I’ve heard this line of argument from abortion opponents, too. The woman doesn’t really want the abortion; she’s been pressured by her boyfriend or her family or the abortion industry. She doesn’t know her baby’s heart is beating. She doesn’t know that a crisis-pregnancy center can take care of her and the baby. Sometimes it’s crucially true. But more often, the moral certainty that no woman would freely choose abortion leads pro-lifers to deny autonomy in the name of protecting it. If you tell the doctors and bureaucrats that you aren’t depressed and you really want the pills now so you can choose when to end your life, will they second- and third-guess you? Will they say it isn’t the real you talking?
It turns out they already do. According to Hendin, the common first reaction of people who become quadriplegic is to wish for their own death. If you ask to be taken off the respirator, the law says hospitals have to comply, but they don’t. They’ve learned from experience that if they can stall you long enough to free you from dependence on the respirator, you’ll have changed your mind. “So they tend to ignore the law, and nobody complains afterwards,” he says. Same goes for terminal illness: If they can stall you long enough to relieve your symptoms, you’ll be willing to go on living.

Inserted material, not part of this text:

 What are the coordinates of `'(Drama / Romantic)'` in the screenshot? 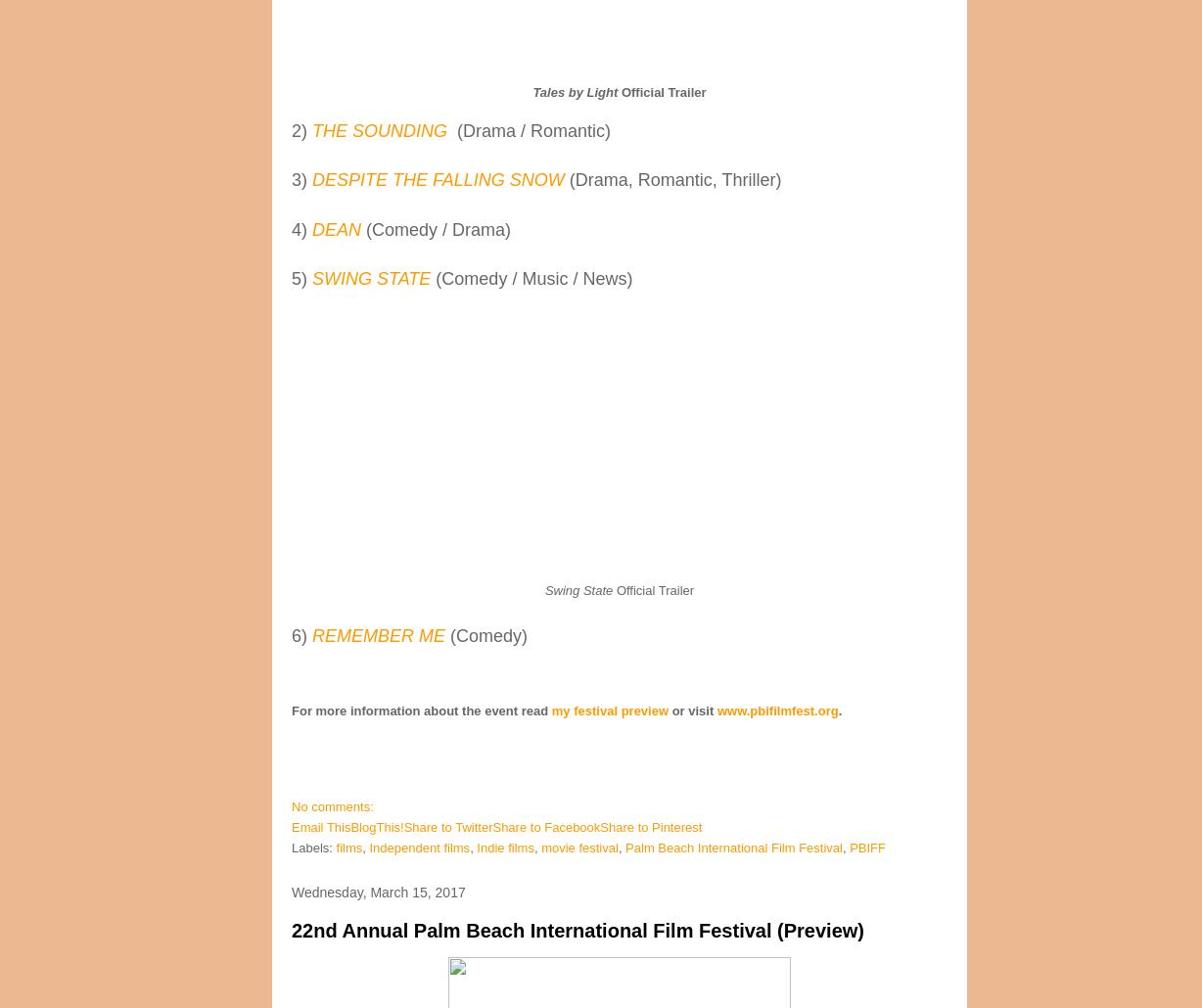 It's located at (532, 130).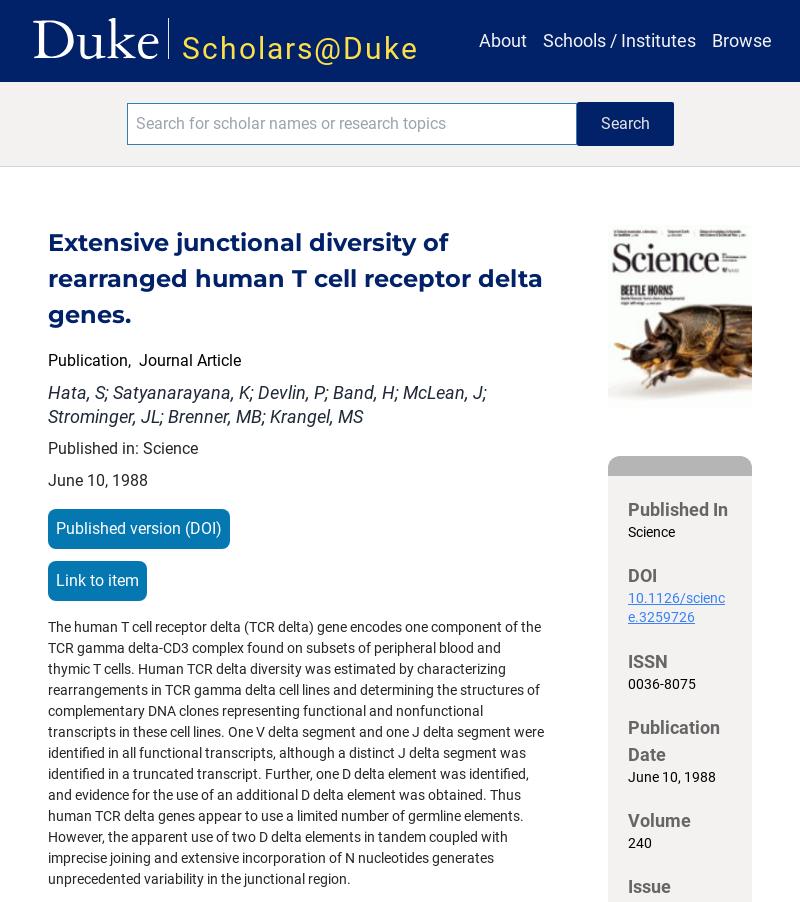 Image resolution: width=800 pixels, height=902 pixels. What do you see at coordinates (139, 527) in the screenshot?
I see `'Published version (DOI)'` at bounding box center [139, 527].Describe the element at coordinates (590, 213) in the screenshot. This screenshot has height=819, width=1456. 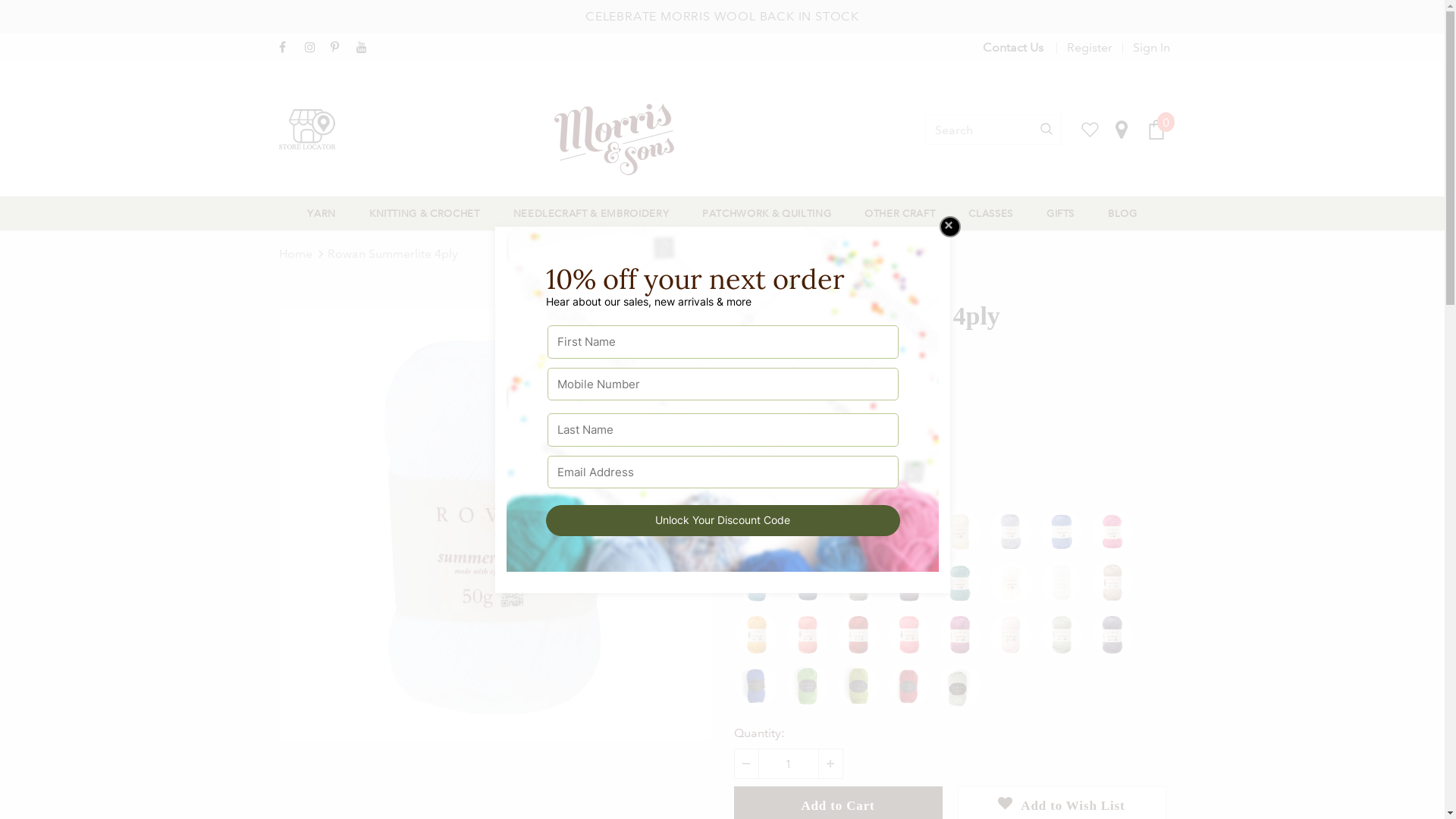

Maybe. I like the idea of making relief possible without killing. If technology made possible the termination of pregnancy without killing—by transferring the fetus to an artificial womb, for example—I think I’d go for a ban on fetal killing. If similar technology exists for terminal illness, shouldn’t assisted suicide remain illegal? Still, something troubles me about the distrust that permeates Hendin’s analysis, right down to ballot measures, which he opposes because “people aren’t informed.” In suicide, the only life at stake is your own. And while the real you may not be the you who speaks through a fog of depression or medical ignorance, it sure as hell isn’t somebody else.